Comparing "Tuesday’s with Morrie" And "The Last Lecture"
Tuesday’s with Morrie, written by Mitch Albom, introduces the two main characters, Mitch, himself the narrator, and Morrie. Morrie was a Sociology professor at Brandeis University where Mitch was one of his most valued students. During Mitch’s graduation ceremony, he promises Morrie that they will keep in touch. Sixteen years go by and Mitch is now married, working as a journalist for the newspaper in Detroit. He becomes very busy, caught up in the gossip and drama of the media. This starts to put a heavy burden on his relationship with his wife Janine whom he promised one day he’d have children. One day, as Mitch is on a work call flipping through the channels, he sees his favorite professor being interviewed on television. He was disheartened by the fact that he had been diagnosed with ALS disease. Even though he is constantly busy with work, he gets in touch with Morrie and flies out to see him in Boston. Morrie is a man of great wisdom and inspiration, who before being diagnosed with his illness, loved to dance and eat. Their first visit after sixteen years goes well and Mitch continues to go back every Tuesday with his favorite food as this was when Morrie held office hours in college.

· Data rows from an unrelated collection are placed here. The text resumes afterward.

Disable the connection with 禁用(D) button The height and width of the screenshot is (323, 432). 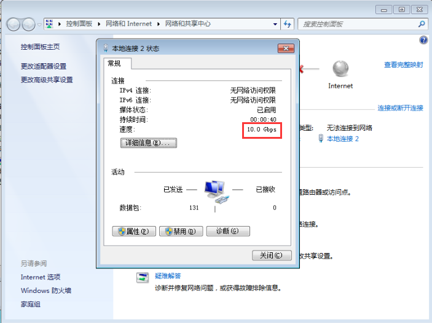tap(181, 232)
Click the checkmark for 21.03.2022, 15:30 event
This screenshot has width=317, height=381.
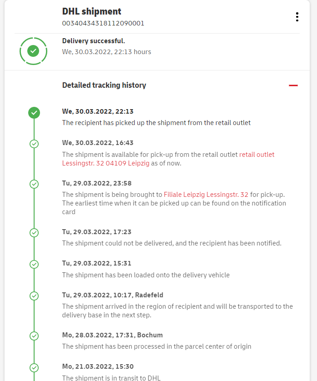(34, 367)
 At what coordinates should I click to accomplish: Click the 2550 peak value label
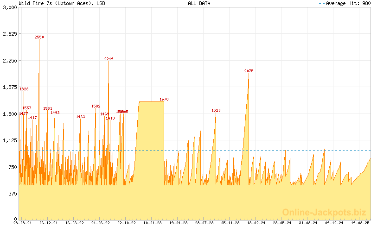pos(39,37)
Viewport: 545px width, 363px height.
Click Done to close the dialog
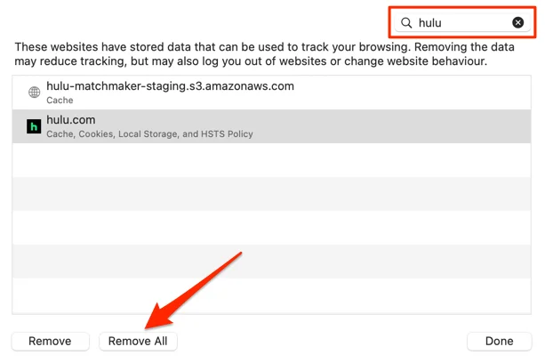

He and Mitch call this time together their “last thesis” where Morrie teaches Mitch the value and importance of life. One of his goals is to get Mitch comfortable with death and teaches him that “once you learn how to die, you learn how to live”. Mitch realizes that he has been chasing after the wrong things in life and wants to be a better man more like Morrie. Mitch looks up to Morrie and sees him as a father figure who is bringing out a side of him that he never thought existed. Even though Morrie is dying and has his moments of fear, he remains positive until the day he passes away. Mitch records their time together where he then turns it into this wonderful book leaving with us the legacy of Morrie Schwartz.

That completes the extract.